§ **The problem**
After finding the line with "444x414 pixels. At" in the data below, set down exactly each line through the one with "Given: Click the Model Author field", inclusive, and stop there.

(Saved data entries)
────────

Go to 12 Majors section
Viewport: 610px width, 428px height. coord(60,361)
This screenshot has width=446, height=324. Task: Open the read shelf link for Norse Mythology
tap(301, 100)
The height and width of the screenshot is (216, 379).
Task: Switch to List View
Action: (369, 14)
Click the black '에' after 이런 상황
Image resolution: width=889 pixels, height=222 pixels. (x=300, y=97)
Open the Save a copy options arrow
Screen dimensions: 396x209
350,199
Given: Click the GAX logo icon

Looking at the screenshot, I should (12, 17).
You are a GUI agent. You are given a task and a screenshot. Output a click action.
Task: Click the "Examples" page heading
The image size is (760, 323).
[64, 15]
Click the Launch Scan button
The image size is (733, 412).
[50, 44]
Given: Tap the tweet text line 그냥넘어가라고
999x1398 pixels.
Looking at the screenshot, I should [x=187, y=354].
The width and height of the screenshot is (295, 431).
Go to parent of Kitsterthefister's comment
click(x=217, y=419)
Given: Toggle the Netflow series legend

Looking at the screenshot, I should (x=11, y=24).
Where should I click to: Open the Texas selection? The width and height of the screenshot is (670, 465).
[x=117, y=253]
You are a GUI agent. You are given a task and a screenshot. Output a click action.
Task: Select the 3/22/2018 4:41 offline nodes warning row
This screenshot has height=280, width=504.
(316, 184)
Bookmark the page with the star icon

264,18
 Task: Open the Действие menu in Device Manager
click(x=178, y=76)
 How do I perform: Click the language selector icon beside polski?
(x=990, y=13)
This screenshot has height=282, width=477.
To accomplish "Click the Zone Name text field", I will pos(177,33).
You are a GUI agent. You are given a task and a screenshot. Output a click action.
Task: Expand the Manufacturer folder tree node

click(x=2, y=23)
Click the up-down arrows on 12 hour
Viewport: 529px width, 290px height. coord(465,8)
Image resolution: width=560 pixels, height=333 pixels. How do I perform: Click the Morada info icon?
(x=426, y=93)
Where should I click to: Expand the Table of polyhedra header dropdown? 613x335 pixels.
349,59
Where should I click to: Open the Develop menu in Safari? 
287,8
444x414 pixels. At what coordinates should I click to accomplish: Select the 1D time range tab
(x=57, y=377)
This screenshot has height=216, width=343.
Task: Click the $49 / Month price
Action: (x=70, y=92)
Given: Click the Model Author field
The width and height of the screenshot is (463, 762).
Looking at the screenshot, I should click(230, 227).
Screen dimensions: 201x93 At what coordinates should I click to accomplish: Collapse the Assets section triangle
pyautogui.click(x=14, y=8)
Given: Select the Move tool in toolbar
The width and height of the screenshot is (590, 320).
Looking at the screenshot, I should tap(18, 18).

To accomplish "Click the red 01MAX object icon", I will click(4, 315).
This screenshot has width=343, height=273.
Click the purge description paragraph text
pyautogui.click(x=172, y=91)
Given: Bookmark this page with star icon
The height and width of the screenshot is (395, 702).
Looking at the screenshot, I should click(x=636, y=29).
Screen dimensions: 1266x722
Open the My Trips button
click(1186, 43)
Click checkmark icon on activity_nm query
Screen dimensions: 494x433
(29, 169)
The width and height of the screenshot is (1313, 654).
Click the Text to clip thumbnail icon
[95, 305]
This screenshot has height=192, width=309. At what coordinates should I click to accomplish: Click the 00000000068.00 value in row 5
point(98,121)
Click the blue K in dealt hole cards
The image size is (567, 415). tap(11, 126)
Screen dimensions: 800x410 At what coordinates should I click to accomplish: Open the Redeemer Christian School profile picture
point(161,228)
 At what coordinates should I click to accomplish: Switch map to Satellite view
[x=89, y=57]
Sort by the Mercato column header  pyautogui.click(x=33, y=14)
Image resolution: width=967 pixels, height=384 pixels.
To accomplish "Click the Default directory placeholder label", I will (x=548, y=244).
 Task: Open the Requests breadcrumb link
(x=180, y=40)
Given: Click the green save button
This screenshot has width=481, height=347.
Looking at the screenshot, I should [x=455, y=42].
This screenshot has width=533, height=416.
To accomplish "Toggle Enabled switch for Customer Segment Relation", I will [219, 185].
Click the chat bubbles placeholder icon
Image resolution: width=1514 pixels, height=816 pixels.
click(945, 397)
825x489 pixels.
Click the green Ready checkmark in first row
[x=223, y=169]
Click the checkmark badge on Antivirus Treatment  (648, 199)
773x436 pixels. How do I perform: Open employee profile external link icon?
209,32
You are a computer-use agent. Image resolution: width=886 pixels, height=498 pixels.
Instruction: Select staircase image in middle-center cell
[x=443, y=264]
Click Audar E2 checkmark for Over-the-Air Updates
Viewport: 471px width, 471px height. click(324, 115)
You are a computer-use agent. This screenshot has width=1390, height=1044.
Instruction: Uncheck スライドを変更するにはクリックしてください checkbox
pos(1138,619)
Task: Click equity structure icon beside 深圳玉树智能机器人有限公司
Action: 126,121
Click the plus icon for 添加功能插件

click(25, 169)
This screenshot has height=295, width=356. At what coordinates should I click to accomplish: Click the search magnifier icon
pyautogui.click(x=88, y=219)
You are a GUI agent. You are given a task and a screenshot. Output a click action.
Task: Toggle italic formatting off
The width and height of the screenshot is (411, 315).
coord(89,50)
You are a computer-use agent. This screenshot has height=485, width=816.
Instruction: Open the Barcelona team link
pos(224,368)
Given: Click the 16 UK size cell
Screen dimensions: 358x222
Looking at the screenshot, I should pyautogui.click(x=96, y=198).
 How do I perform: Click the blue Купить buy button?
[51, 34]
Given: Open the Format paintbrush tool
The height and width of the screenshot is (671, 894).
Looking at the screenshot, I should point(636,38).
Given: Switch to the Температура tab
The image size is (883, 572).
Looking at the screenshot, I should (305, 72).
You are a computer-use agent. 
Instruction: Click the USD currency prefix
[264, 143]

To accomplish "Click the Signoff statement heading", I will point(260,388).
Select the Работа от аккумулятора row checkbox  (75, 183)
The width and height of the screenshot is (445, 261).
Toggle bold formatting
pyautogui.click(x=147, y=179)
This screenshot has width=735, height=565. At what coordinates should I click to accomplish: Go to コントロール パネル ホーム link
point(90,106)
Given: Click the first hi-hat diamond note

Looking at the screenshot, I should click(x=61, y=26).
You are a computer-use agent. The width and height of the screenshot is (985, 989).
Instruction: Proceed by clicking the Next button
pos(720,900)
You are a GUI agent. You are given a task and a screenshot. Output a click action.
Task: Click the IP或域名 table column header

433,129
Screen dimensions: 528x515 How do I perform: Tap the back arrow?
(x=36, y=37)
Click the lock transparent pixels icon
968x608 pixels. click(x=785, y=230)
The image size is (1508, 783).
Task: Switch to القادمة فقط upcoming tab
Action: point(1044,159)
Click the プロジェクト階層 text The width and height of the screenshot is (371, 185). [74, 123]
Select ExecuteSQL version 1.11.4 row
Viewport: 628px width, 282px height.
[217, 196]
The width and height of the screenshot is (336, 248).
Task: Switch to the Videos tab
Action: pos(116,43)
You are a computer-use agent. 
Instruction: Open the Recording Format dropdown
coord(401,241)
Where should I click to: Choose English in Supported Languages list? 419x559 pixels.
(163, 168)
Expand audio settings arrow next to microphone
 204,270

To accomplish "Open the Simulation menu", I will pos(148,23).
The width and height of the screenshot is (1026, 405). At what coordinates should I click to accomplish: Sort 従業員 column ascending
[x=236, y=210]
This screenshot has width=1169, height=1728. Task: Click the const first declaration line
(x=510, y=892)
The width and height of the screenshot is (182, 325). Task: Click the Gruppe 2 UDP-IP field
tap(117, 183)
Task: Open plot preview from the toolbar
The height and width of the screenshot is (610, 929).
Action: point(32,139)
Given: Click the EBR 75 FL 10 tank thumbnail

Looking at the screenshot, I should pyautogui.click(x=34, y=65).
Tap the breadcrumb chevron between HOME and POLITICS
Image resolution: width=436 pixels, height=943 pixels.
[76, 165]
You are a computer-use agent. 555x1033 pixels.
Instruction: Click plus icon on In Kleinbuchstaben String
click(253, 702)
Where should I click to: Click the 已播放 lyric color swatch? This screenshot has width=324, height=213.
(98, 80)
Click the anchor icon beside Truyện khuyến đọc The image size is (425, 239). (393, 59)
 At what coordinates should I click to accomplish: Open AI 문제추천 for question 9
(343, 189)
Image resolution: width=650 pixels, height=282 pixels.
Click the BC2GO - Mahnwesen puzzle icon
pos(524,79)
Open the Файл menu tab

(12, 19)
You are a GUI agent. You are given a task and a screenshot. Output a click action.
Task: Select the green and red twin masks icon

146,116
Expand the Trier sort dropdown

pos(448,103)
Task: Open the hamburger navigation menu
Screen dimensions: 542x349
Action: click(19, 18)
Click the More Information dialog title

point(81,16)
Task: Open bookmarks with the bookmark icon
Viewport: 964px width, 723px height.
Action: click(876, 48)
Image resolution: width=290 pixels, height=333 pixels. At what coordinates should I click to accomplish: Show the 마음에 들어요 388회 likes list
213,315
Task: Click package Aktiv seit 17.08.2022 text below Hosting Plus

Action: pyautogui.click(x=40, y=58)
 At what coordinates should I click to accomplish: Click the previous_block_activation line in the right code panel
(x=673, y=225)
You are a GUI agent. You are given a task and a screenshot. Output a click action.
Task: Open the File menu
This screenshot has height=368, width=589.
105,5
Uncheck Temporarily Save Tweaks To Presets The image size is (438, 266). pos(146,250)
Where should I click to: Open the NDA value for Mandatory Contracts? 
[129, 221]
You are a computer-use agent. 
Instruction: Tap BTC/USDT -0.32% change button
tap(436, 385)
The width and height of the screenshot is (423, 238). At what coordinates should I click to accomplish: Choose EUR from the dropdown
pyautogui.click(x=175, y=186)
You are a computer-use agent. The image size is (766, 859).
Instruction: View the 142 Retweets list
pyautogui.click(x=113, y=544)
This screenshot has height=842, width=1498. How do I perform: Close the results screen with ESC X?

────────

§ **Solution for this exercise**
444x414 pixels. At what coordinates should I click to accomplish: Select the 1D time range tab
(x=57, y=377)
This screenshot has height=216, width=343.
Task: Click the $49 / Month price
Action: (x=70, y=92)
Given: Click the Model Author field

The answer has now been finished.